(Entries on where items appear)
========

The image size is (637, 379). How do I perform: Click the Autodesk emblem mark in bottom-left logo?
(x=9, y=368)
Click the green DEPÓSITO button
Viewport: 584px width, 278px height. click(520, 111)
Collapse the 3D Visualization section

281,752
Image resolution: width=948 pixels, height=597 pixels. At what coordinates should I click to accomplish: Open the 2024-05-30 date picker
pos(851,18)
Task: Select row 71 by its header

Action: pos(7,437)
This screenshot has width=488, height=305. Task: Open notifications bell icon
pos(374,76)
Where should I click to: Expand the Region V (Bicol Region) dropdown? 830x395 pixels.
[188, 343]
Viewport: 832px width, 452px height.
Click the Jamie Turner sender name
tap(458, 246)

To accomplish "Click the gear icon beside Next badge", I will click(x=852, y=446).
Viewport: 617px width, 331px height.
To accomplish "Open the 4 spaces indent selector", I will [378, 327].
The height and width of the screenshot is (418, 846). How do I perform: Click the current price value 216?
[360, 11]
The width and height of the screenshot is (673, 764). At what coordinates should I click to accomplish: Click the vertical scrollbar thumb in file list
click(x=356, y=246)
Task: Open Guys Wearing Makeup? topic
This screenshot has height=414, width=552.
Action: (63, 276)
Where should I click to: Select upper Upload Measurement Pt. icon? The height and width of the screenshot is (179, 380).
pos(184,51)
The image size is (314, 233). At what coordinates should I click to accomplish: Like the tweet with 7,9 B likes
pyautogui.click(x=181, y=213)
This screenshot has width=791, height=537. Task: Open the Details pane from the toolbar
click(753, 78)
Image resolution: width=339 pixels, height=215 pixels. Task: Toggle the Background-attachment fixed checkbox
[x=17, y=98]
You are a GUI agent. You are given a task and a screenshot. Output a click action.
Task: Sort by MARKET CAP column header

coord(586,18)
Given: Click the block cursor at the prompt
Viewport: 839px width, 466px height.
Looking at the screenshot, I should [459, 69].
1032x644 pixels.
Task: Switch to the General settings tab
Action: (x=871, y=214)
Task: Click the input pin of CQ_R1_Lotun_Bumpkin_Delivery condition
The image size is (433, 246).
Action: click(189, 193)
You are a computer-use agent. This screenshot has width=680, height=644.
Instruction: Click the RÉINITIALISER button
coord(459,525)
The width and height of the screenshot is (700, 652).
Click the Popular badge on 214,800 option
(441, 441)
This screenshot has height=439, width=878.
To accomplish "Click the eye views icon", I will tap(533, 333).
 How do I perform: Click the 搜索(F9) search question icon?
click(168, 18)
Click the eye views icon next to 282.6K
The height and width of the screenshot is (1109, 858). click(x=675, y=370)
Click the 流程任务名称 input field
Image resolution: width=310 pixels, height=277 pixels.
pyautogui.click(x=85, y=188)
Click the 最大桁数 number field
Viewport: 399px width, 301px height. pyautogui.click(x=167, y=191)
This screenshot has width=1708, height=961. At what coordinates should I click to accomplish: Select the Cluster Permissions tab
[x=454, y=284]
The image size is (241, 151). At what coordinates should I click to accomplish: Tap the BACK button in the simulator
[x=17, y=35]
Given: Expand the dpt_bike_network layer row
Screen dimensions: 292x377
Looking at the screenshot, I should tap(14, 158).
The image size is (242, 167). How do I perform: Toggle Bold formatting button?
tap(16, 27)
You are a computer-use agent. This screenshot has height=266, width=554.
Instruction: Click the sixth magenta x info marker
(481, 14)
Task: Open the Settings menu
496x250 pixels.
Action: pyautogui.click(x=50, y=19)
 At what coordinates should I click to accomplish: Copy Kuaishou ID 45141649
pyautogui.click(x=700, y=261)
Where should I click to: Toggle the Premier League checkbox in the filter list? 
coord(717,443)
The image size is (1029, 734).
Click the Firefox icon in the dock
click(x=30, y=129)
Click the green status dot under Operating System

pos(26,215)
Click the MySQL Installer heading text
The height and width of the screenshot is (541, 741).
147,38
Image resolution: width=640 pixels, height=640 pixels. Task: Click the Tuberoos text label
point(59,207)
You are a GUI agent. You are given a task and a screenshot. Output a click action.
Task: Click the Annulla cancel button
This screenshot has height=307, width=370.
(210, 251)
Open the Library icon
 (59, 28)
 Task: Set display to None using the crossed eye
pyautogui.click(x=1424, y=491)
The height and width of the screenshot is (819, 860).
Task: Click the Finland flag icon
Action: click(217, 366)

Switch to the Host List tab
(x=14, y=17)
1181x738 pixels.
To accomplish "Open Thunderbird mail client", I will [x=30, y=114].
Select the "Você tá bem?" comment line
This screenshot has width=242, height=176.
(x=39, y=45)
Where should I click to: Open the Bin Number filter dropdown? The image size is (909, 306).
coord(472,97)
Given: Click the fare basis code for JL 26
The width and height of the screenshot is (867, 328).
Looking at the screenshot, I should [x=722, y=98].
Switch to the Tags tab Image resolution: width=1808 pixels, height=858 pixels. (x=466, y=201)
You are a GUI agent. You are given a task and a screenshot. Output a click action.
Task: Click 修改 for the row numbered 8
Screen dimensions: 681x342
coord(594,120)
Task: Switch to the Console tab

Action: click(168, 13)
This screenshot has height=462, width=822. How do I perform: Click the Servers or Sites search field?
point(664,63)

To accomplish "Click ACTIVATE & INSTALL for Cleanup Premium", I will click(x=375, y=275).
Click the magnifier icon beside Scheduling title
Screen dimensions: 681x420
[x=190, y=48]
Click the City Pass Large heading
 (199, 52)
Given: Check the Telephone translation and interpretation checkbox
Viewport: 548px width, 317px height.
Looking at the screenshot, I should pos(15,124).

========

--- To be done ---
Format every line of the material above as a JSON list of strings, one string per line, omitting blank lines.

--- Output for this task ---
[
  "The image size is (637, 379). How do I perform: Click the Autodesk emblem mark in bottom-left logo?",
  "(x=9, y=368)",
  "Click the green DEPÓSITO button",
  "Viewport: 584px width, 278px height. click(520, 111)",
  "Collapse the 3D Visualization section",
  "281,752",
  "Image resolution: width=948 pixels, height=597 pixels. At what coordinates should I click to accomplish: Open the 2024-05-30 date picker",
  "pos(851,18)",
  "Task: Select row 71 by its header",
  "Action: pos(7,437)",
  "This screenshot has width=488, height=305. Task: Open notifications bell icon",
  "pos(374,76)",
  "Where should I click to: Expand the Region V (Bicol Region) dropdown? 830x395 pixels.",
  "[188, 343]",
  "Viewport: 832px width, 452px height.",
  "Click the Jamie Turner sender name",
  "tap(458, 246)",
  "To accomplish \"Click the gear icon beside Next badge\", I will click(x=852, y=446).",
  "Viewport: 617px width, 331px height.",
  "To accomplish \"Open the 4 spaces indent selector\", I will [378, 327].",
  "The height and width of the screenshot is (418, 846). How do I perform: Click the current price value 216?",
  "[360, 11]",
  "The width and height of the screenshot is (673, 764). At what coordinates should I click to accomplish: Click the vertical scrollbar thumb in file list",
  "click(x=356, y=246)",
  "Task: Open Guys Wearing Makeup? topic",
  "This screenshot has height=414, width=552.",
  "Action: (63, 276)",
  "Where should I click to: Select upper Upload Measurement Pt. icon? The height and width of the screenshot is (179, 380).",
  "pos(184,51)",
  "The image size is (314, 233). At what coordinates should I click to accomplish: Like the tweet with 7,9 B likes",
  "pyautogui.click(x=181, y=213)",
  "This screenshot has width=791, height=537. Task: Open the Details pane from the toolbar",
  "click(753, 78)",
  "Image resolution: width=339 pixels, height=215 pixels. Task: Toggle the Background-attachment fixed checkbox",
  "[x=17, y=98]",
  "You are a GUI agent. You are given a task and a screenshot. Output a click action.",
  "Task: Sort by MARKET CAP column header",
  "coord(586,18)",
  "Given: Click the block cursor at the prompt",
  "Viewport: 839px width, 466px height.",
  "Looking at the screenshot, I should [459, 69].",
  "1032x644 pixels.",
  "Task: Switch to the General settings tab",
  "Action: (x=871, y=214)",
  "Task: Click the input pin of CQ_R1_Lotun_Bumpkin_Delivery condition",
  "The image size is (433, 246).",
  "Action: click(189, 193)",
  "You are a computer-use agent. This screenshot has width=680, height=644.",
  "Instruction: Click the RÉINITIALISER button",
  "coord(459,525)",
  "The width and height of the screenshot is (700, 652).",
  "Click the Popular badge on 214,800 option",
  "(441, 441)",
  "This screenshot has height=439, width=878.",
  "To accomplish \"Click the eye views icon\", I will tap(533, 333).",
  " How do I perform: Click the 搜索(F9) search question icon?",
  "click(168, 18)",
  "Click the eye views icon next to 282.6K",
  "The height and width of the screenshot is (1109, 858). click(x=675, y=370)",
  "Click the 流程任务名称 input field",
  "Image resolution: width=310 pixels, height=277 pixels.",
  "pyautogui.click(x=85, y=188)",
  "Click the 最大桁数 number field",
  "Viewport: 399px width, 301px height. pyautogui.click(x=167, y=191)",
  "This screenshot has width=1708, height=961. At what coordinates should I click to accomplish: Select the Cluster Permissions tab",
  "[x=454, y=284]",
  "The image size is (241, 151). At what coordinates should I click to accomplish: Tap the BACK button in the simulator",
  "[x=17, y=35]",
  "Given: Expand the dpt_bike_network layer row",
  "Screen dimensions: 292x377",
  "Looking at the screenshot, I should tap(14, 158).",
  "The image size is (242, 167). How do I perform: Toggle Bold formatting button?",
  "tap(16, 27)",
  "You are a computer-use agent. This screenshot has height=266, width=554.",
  "Instruction: Click the sixth magenta x info marker",
  "(481, 14)",
  "Task: Open the Settings menu",
  "496x250 pixels.",
  "Action: pyautogui.click(x=50, y=19)",
  " At what coordinates should I click to accomplish: Copy Kuaishou ID 45141649",
  "pyautogui.click(x=700, y=261)",
  "Where should I click to: Toggle the Premier League checkbox in the filter list? ",
  "coord(717,443)",
  "The image size is (1029, 734).",
  "Click the Firefox icon in the dock",
  "click(x=30, y=129)",
  "Click the green status dot under Operating System",
  "pos(26,215)",
  "Click the MySQL Installer heading text",
  "The height and width of the screenshot is (541, 741).",
  "147,38",
  "Image resolution: width=640 pixels, height=640 pixels. Task: Click the Tuberoos text label",
  "point(59,207)",
  "You are a GUI agent. You are given a task and a screenshot. Output a click action.",
  "Task: Click the Annulla cancel button",
  "This screenshot has height=307, width=370.",
  "(210, 251)",
  "Open the Library icon",
  " (59, 28)",
  " Task: Set display to None using the crossed eye",
  "pyautogui.click(x=1424, y=491)",
  "The height and width of the screenshot is (819, 860).",
  "Task: Click the Finland flag icon",
  "Action: click(217, 366)",
  "Switch to the Host List tab",
  "(x=14, y=17)",
  "1181x738 pixels.",
  "To accomplish \"Open Thunderbird mail client\", I will [x=30, y=114].",
  "Select the \"Você tá bem?\" comment line",
  "This screenshot has width=242, height=176.",
  "(x=39, y=45)",
  "Where should I click to: Open the Bin Number filter dropdown? The image size is (909, 306).",
  "coord(472,97)",
  "Given: Click the fare basis code for JL 26",
  "The width and height of the screenshot is (867, 328).",
  "Looking at the screenshot, I should [x=722, y=98].",
  "Switch to the Tags tab Image resolution: width=1808 pixels, height=858 pixels. (x=466, y=201)",
  "You are a GUI agent. You are given a task and a screenshot. Output a click action.",
  "Task: Click 修改 for the row numbered 8",
  "Screen dimensions: 681x342",
  "coord(594,120)",
  "Task: Switch to the Console tab",
  "Action: click(168, 13)",
  "This screenshot has height=462, width=822. How do I perform: Click the Servers or Sites search field?",
  "point(664,63)",
  "To accomplish \"Click ACTIVATE & INSTALL for Cleanup Premium\", I will click(x=375, y=275).",
  "Click the magnifier icon beside Scheduling title",
  "Screen dimensions: 681x420",
  "[x=190, y=48]",
  "Click the City Pass Large heading",
  " (199, 52)",
  "Given: Check the Telephone translation and interpretation checkbox",
  "Viewport: 548px width, 317px height.",
  "Looking at the screenshot, I should pos(15,124)."
]